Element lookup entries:
:::

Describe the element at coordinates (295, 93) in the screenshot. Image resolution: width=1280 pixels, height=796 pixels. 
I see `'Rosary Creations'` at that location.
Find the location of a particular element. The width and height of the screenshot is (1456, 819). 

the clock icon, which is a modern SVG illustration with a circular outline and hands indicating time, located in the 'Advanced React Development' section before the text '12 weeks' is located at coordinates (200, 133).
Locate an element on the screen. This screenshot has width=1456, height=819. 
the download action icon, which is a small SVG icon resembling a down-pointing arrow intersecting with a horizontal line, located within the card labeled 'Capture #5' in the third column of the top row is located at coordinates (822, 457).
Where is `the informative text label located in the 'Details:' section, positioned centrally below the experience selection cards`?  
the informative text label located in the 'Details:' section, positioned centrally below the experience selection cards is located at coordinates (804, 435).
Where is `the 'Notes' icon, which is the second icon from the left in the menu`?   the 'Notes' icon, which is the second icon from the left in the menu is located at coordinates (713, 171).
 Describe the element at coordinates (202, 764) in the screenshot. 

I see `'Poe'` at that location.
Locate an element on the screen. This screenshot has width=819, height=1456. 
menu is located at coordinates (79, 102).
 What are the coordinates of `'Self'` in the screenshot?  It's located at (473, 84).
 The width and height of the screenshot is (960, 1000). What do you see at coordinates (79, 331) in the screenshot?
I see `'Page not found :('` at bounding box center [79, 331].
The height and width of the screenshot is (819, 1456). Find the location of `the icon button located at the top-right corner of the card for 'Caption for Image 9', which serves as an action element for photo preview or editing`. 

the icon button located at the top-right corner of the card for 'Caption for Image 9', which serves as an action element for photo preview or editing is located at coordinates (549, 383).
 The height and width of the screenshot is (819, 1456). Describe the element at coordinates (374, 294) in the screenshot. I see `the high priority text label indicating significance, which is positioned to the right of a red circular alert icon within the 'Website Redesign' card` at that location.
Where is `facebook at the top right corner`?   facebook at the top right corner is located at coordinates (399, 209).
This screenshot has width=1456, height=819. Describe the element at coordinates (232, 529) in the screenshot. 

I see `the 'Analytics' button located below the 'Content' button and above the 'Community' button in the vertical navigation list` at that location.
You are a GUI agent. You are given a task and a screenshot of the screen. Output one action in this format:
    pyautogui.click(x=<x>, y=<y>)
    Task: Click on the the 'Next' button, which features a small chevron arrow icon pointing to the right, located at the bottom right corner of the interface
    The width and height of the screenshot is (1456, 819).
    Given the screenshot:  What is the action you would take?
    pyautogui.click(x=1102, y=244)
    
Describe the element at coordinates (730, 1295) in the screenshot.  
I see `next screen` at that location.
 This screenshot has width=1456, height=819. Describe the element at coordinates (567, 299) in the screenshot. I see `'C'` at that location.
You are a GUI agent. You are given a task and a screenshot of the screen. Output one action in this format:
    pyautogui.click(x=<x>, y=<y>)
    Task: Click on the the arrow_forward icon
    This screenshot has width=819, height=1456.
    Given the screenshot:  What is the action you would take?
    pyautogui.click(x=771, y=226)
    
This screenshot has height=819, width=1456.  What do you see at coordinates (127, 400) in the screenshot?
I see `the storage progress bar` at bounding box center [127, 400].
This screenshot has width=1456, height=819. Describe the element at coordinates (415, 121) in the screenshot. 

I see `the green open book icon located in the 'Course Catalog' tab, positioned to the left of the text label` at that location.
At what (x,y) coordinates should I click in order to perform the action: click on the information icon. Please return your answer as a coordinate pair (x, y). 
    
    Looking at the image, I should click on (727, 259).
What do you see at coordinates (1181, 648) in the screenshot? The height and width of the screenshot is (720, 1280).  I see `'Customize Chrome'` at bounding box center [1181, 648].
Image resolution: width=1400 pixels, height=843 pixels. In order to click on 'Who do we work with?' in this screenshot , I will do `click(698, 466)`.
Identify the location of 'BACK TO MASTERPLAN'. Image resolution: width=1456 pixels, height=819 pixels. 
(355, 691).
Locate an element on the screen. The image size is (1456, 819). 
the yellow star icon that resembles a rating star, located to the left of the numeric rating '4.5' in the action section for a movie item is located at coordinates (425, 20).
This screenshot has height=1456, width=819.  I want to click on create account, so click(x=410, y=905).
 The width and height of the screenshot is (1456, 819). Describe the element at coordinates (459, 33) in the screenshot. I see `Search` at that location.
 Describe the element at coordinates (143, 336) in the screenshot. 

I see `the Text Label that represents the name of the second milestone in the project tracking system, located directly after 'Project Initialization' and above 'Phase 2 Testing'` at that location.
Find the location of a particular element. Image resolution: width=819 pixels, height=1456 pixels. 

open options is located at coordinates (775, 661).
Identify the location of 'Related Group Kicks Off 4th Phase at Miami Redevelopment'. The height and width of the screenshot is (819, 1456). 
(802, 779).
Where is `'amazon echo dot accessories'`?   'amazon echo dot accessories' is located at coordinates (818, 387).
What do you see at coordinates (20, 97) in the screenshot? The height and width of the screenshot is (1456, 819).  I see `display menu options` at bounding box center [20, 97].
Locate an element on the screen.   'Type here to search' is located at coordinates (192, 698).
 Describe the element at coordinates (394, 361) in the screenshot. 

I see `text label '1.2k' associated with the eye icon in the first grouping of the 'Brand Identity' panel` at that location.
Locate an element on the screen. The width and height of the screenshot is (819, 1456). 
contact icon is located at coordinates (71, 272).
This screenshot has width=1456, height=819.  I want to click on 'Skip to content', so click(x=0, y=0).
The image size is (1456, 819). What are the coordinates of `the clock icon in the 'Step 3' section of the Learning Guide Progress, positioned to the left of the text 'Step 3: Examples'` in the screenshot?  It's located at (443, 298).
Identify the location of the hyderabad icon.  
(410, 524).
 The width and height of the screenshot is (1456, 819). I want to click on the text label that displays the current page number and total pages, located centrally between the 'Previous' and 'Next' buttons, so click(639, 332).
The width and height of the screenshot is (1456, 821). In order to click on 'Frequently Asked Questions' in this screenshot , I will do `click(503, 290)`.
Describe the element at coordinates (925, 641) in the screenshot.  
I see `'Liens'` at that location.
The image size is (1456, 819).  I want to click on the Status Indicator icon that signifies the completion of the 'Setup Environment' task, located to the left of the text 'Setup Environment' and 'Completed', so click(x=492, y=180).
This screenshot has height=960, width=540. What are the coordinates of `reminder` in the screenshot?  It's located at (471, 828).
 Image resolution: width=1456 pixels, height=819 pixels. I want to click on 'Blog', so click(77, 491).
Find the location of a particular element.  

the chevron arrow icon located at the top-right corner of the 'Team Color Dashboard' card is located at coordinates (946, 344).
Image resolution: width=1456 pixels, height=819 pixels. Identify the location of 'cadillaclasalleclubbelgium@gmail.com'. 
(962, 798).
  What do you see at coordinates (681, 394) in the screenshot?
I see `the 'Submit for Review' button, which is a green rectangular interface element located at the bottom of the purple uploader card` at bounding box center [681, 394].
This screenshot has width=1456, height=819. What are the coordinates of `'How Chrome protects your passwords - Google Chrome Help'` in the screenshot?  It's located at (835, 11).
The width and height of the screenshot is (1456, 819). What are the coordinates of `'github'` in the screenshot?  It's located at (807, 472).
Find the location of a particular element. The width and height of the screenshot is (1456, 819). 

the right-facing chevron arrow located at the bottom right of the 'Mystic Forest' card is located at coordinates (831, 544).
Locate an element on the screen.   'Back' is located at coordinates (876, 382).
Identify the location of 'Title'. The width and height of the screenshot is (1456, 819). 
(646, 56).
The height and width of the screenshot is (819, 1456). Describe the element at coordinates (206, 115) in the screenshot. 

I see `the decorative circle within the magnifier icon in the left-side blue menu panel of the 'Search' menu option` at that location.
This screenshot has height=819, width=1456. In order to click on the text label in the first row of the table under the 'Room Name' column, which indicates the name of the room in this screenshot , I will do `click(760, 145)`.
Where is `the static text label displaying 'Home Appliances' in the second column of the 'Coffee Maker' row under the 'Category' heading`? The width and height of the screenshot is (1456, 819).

:::

→ INSTRUCTIONS TO FOLLOW
Print the lines of the entries from the line containing "Identify the location of the" through the line containing "so click(x=492, y=180).", keeping both of those lines.

→ RESULT OF THIS EXERCISE
Identify the location of the hyderabad icon.  
(410, 524).
 The width and height of the screenshot is (1456, 819). I want to click on the text label that displays the current page number and total pages, located centrally between the 'Previous' and 'Next' buttons, so click(639, 332).
The width and height of the screenshot is (1456, 821). In order to click on 'Frequently Asked Questions' in this screenshot , I will do `click(503, 290)`.
Describe the element at coordinates (925, 641) in the screenshot.  
I see `'Liens'` at that location.
The image size is (1456, 819).  I want to click on the Status Indicator icon that signifies the completion of the 'Setup Environment' task, located to the left of the text 'Setup Environment' and 'Completed', so click(x=492, y=180).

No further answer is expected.